AIM OF THE TASK
Print out the records in full, keeping each word unchanged.

Extracted data entries
╭──

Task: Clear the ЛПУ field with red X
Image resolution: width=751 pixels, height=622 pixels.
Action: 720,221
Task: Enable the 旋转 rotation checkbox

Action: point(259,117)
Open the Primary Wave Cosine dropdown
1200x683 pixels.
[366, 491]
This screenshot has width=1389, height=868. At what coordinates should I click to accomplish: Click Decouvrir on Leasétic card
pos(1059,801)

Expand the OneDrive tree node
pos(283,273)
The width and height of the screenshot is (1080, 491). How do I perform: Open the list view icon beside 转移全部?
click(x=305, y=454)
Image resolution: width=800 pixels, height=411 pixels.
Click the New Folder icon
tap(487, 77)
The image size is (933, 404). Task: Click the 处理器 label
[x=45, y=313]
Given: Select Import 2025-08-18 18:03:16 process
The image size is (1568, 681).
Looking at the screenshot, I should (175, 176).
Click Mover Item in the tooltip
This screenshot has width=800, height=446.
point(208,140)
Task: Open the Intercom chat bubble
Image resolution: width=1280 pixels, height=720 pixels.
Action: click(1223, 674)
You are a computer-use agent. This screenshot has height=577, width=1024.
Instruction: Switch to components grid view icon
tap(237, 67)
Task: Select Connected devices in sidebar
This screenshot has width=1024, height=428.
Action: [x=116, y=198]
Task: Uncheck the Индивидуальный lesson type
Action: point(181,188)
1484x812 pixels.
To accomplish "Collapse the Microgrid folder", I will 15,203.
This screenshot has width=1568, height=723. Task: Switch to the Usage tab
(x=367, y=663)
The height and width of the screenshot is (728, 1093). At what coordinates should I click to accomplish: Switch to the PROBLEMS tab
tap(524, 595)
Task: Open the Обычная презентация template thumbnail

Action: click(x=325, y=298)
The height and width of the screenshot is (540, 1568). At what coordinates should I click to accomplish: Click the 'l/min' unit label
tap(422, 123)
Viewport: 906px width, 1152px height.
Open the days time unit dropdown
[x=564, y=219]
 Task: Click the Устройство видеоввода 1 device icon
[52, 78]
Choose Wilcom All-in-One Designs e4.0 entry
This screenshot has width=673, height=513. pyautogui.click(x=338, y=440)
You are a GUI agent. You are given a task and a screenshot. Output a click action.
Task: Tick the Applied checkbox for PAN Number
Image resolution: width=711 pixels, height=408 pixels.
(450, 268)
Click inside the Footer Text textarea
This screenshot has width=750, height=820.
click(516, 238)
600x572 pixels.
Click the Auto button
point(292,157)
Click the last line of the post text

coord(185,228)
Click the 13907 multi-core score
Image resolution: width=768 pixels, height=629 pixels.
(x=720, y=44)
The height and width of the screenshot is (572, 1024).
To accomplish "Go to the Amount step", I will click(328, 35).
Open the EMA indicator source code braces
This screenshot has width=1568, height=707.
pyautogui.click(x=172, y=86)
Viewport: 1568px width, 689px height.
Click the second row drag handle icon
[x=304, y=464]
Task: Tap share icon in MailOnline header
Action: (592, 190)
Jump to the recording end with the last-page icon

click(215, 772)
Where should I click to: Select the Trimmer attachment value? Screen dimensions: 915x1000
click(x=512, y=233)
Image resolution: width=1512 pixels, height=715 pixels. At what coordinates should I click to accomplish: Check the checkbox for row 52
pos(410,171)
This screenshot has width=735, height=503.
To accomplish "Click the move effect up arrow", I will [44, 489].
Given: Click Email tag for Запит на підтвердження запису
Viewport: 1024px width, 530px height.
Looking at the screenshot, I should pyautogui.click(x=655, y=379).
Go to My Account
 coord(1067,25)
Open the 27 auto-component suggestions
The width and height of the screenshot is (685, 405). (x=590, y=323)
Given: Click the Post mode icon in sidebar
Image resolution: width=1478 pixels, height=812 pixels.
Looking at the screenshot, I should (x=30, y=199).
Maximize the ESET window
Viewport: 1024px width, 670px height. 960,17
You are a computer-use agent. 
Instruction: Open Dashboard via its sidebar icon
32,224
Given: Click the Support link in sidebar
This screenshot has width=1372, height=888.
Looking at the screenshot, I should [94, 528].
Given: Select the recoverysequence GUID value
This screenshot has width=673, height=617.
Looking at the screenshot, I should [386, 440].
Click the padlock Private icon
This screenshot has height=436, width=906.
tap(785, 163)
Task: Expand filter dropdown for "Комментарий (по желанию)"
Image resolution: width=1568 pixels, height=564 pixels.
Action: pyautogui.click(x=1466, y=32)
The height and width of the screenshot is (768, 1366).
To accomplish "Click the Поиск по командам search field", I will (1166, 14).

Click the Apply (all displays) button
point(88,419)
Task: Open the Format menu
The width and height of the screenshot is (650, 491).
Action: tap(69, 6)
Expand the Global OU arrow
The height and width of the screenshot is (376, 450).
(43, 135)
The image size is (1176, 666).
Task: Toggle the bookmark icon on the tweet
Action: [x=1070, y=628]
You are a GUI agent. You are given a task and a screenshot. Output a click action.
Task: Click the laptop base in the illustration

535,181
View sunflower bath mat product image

╰──

ANSWER TO THIS TASK
Task: Clear the ЛПУ field with red X
Image resolution: width=751 pixels, height=622 pixels.
Action: 720,221
Task: Enable the 旋转 rotation checkbox

Action: point(259,117)
Open the Primary Wave Cosine dropdown
1200x683 pixels.
[366, 491]
This screenshot has width=1389, height=868. At what coordinates should I click to accomplish: Click Decouvrir on Leasétic card
pos(1059,801)

Expand the OneDrive tree node
pos(283,273)
The width and height of the screenshot is (1080, 491). How do I perform: Open the list view icon beside 转移全部?
click(x=305, y=454)
Image resolution: width=800 pixels, height=411 pixels.
Click the New Folder icon
tap(487, 77)
The image size is (933, 404). Task: Click the 处理器 label
[x=45, y=313]
Given: Select Import 2025-08-18 18:03:16 process
The image size is (1568, 681).
Looking at the screenshot, I should (175, 176).
Click Mover Item in the tooltip
This screenshot has width=800, height=446.
point(208,140)
Task: Open the Intercom chat bubble
Image resolution: width=1280 pixels, height=720 pixels.
Action: click(1223, 674)
You are a computer-use agent. This screenshot has height=577, width=1024.
Instruction: Switch to components grid view icon
tap(237, 67)
Task: Select Connected devices in sidebar
This screenshot has width=1024, height=428.
Action: [x=116, y=198]
Task: Uncheck the Индивидуальный lesson type
Action: point(181,188)
1484x812 pixels.
To accomplish "Collapse the Microgrid folder", I will 15,203.
This screenshot has width=1568, height=723. Task: Switch to the Usage tab
(x=367, y=663)
The height and width of the screenshot is (728, 1093). At what coordinates should I click to accomplish: Switch to the PROBLEMS tab
tap(524, 595)
Task: Open the Обычная презентация template thumbnail

Action: click(x=325, y=298)
The height and width of the screenshot is (540, 1568). At what coordinates should I click to accomplish: Click the 'l/min' unit label
tap(422, 123)
Viewport: 906px width, 1152px height.
Open the days time unit dropdown
[x=564, y=219]
 Task: Click the Устройство видеоввода 1 device icon
[52, 78]
Choose Wilcom All-in-One Designs e4.0 entry
This screenshot has width=673, height=513. pyautogui.click(x=338, y=440)
You are a GUI agent. You are given a task and a screenshot. Output a click action.
Task: Tick the Applied checkbox for PAN Number
Image resolution: width=711 pixels, height=408 pixels.
(450, 268)
Click inside the Footer Text textarea
This screenshot has width=750, height=820.
click(516, 238)
600x572 pixels.
Click the Auto button
point(292,157)
Click the last line of the post text

coord(185,228)
Click the 13907 multi-core score
Image resolution: width=768 pixels, height=629 pixels.
(x=720, y=44)
The height and width of the screenshot is (572, 1024).
To accomplish "Go to the Amount step", I will click(328, 35).
Open the EMA indicator source code braces
This screenshot has width=1568, height=707.
pyautogui.click(x=172, y=86)
Viewport: 1568px width, 689px height.
Click the second row drag handle icon
[x=304, y=464]
Task: Tap share icon in MailOnline header
Action: (592, 190)
Jump to the recording end with the last-page icon

click(215, 772)
Where should I click to: Select the Trimmer attachment value? Screen dimensions: 915x1000
click(x=512, y=233)
Image resolution: width=1512 pixels, height=715 pixels. At what coordinates should I click to accomplish: Check the checkbox for row 52
pos(410,171)
This screenshot has width=735, height=503.
To accomplish "Click the move effect up arrow", I will [44, 489].
Given: Click Email tag for Запит на підтвердження запису
Viewport: 1024px width, 530px height.
Looking at the screenshot, I should pyautogui.click(x=655, y=379).
Go to My Account
 coord(1067,25)
Open the 27 auto-component suggestions
The width and height of the screenshot is (685, 405). (x=590, y=323)
Given: Click the Post mode icon in sidebar
Image resolution: width=1478 pixels, height=812 pixels.
Looking at the screenshot, I should (x=30, y=199).
Maximize the ESET window
Viewport: 1024px width, 670px height. 960,17
You are a computer-use agent. 
Instruction: Open Dashboard via its sidebar icon
32,224
Given: Click the Support link in sidebar
This screenshot has width=1372, height=888.
Looking at the screenshot, I should [94, 528].
Given: Select the recoverysequence GUID value
This screenshot has width=673, height=617.
Looking at the screenshot, I should [386, 440].
Click the padlock Private icon
This screenshot has height=436, width=906.
tap(785, 163)
Task: Expand filter dropdown for "Комментарий (по желанию)"
Image resolution: width=1568 pixels, height=564 pixels.
Action: pyautogui.click(x=1466, y=32)
The height and width of the screenshot is (768, 1366).
To accomplish "Click the Поиск по командам search field", I will (1166, 14).

Click the Apply (all displays) button
point(88,419)
Task: Open the Format menu
The width and height of the screenshot is (650, 491).
Action: tap(69, 6)
Expand the Global OU arrow
The height and width of the screenshot is (376, 450).
(43, 135)
The image size is (1176, 666).
Task: Toggle the bookmark icon on the tweet
Action: [x=1070, y=628]
You are a GUI agent. You are given a task and a screenshot. Output a click action.
Task: Click the laptop base in the illustration

535,181
View sunflower bath mat product image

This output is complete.